**Try it**
The answer is a stretch of the material below, returned exactly: the line containing "Given: Click the", the line containing "Viewport: 806px width, 973px height.", and all lines between.

**Data for analysis**
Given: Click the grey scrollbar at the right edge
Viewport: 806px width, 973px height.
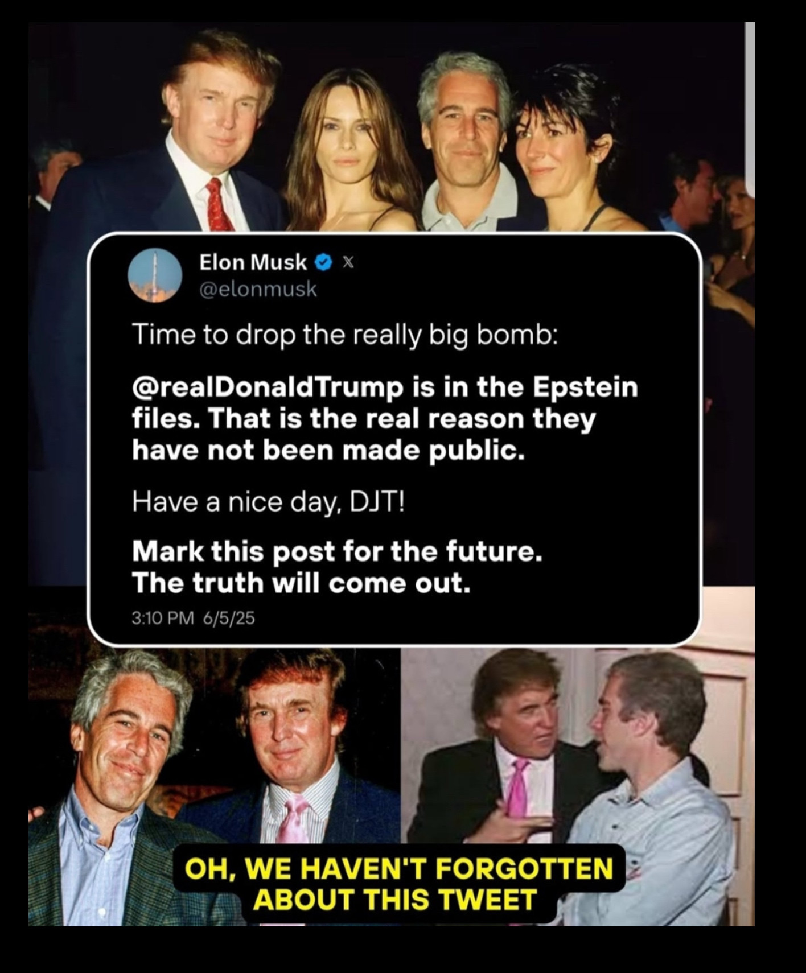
==
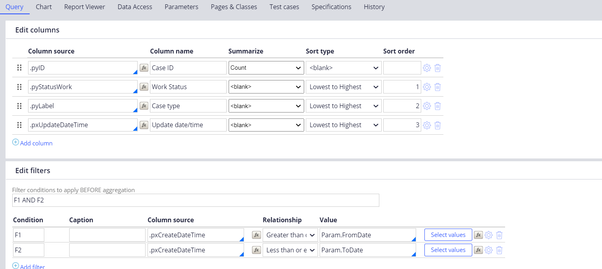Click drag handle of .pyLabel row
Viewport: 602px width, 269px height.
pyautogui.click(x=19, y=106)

**Expected answer**
Given: Click the grey scrollbar at the right edge
Viewport: 806px width, 973px height.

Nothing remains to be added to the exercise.